#### Text for analysis

I told him he'd never give Tommy a chance, even when he was little. . . . Anyway, Walter just laughed and said he'd clean up all this mess before the week-end and then he'd take care of me and Mama. . . . She told me Walter had said he'd kill her if he found she was helping Tommy, and he was going to put us both in old folks home after he took care of Tommy. . . . If I’divaeve heard Walter when he threatened Mama, then he wouldn't have even lived until the next tuesday. I’d a shot him right there. . . .
The confession was, in its own way, a masterpiece, misspellings and all. Every question a sharp detective might have asked was covered. The writer explained his motive for murder, how he was able to be away from home without raising suspicions on the day Walter and Big Carolyn Allanson had died, how frightened Pat and Nona had been, and then he moved ahead to the actual incident.
I took care of Mama first, and then drove over to where Walter dived . . . went up the driveway. I cut the phone wire with my pocket knife. Then I jimmied the basement door open, and went upstairs to get walters shot gun and some shells. I didn’t know he’d bought that rifle or I'd got it too. Jakes's Pistol wasn't there, so I figured Walter had it. I went back down into the basement, and cut the power off and went to waiting for Walter.
The writer had heard cars come home, people talking, Walter coming down the basement stairs, and he realized, too late, that Tommy was there in the basement too.
I didn't figure on Tommy bein thre. He was telling his Daddy that he just wanted to be left alone . . . he said he wann't mad at nobody. . . . Tommy told his Daddy that Pat was at the Doctor. . . .
The document painted Walter Allanson as a wicked man indeed; Tommy had tried to leave—he had said what he’d come to say—but Walter wouldn’t let him go. He told Tommy to wait in the basement while he calmed down the women upstairs.
I was hoping Tommy would leave right then out the kitchen way, but he was doing what he always done all his life. He was waiting for Walter to come and tell him it was O.K. He always did what his daddy said, and Walter knew he would. . . . I'd already figured out that Walter was not going to let Tommy leave there alive. He was going to kill Tommy like he was going to kill Mama and me. . . .”

########
#### Raw data

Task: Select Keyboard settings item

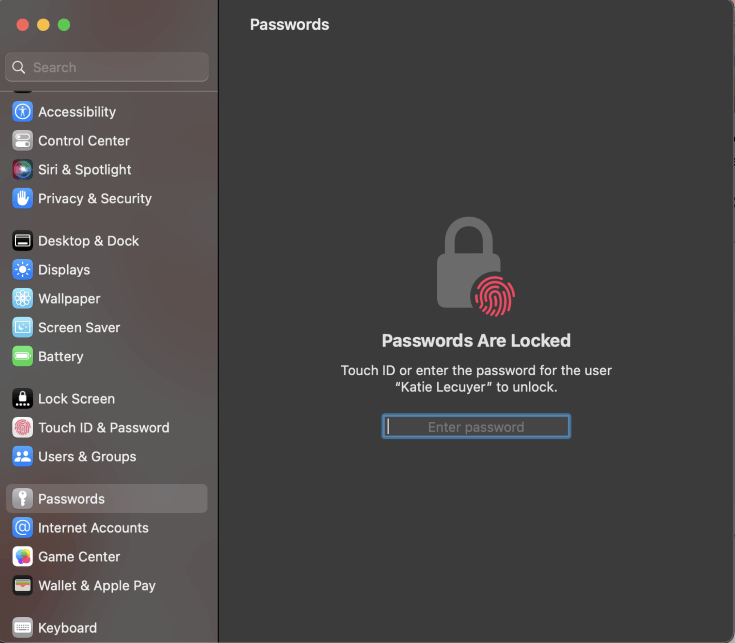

########

§ **Problems to solve**:
**a.** Answer these about the confession passage above, one line each:
(i) What did the writer use to cut the phone wire?
(ii) Where did Tommy tell his Daddy that Pat was?
(iii) Where did Walter tell Tommy to wait while he calmed down the women upstairs?
**b.** Please repeat part of the confession passage word for word. Begin at the words "I told him he'd" and stop after "there. . . .".
**c.** Write the next part of the confession passage, picking up after its final sentence.

§ **Answers for this exercise**:
**a.**
(i) His pocket knife.
(ii) At the Doctor.
(iii) In the basement.

**b.**
I told him he'd never give Tommy a chance, even when he was little. . . . Anyway, Walter just laughed and said he'd clean up all this mess before the week-end and then he'd take care of me and Mama. . . . She told me Walter had said he'd kill her if he found she was helping Tommy, and he was going to put us both in old folks home after he took care of Tommy. . . . If I’divaeve heard Walter when he threatened Mama, then he wouldn't have even lived until the next tuesday. I’d a shot him right there. . . .

**c.**
Accordin
g to the long, rambling confession, Paw had somehow managed to hoist himself up into the “hole” in his son’s basement and hide there before his grandson crawled up beside him.
I thought he was going to yell out when he found me in there. I think he was too scared. . . . Tommy said, “Let’s get out of here, Paw—Daddy’s going to shoot us both.”
But then they had both heard Walter talk to the policeman and refuse to let the officer search the house, and it had all gone downhill from there. The writer said Walter had come back into the dark basement again, right up to the hole, and shouted that he was going to kill Tom, so he might as well come on out.
Then Walter hollered up for Carolyn to bring down the rifle, “I've got him cornered—he ain't gonna get of here ever.”. . . . I told you he was a coward. . . . He walked away from the hole, and that's when I come up to the opening. Big Carolyn come down the steps hollering, “I’m going to kill him," and cut loose with the rifle, right at where me and Tommy was. I shot back and hit her and she fell. I stepped back to reload, and thats when Walter emptied the pistol in the hole all around Tiommy. . . . Then I shot agian and hit Walter, but he didn't fall right off like Carolyn did. Tommy started saying, “oh my God, oh My God,” and I told him to get the hell out and get away, and he kept falling over stuff and ran out the back door. . . . (I didnt want to kill big Carolyn or little Carolyn, I didn't want to kill nobody) but Walter was mean and greedy and hateful . . . so I had to get him first, before he got Mama and me and Killed us or put us away. . . .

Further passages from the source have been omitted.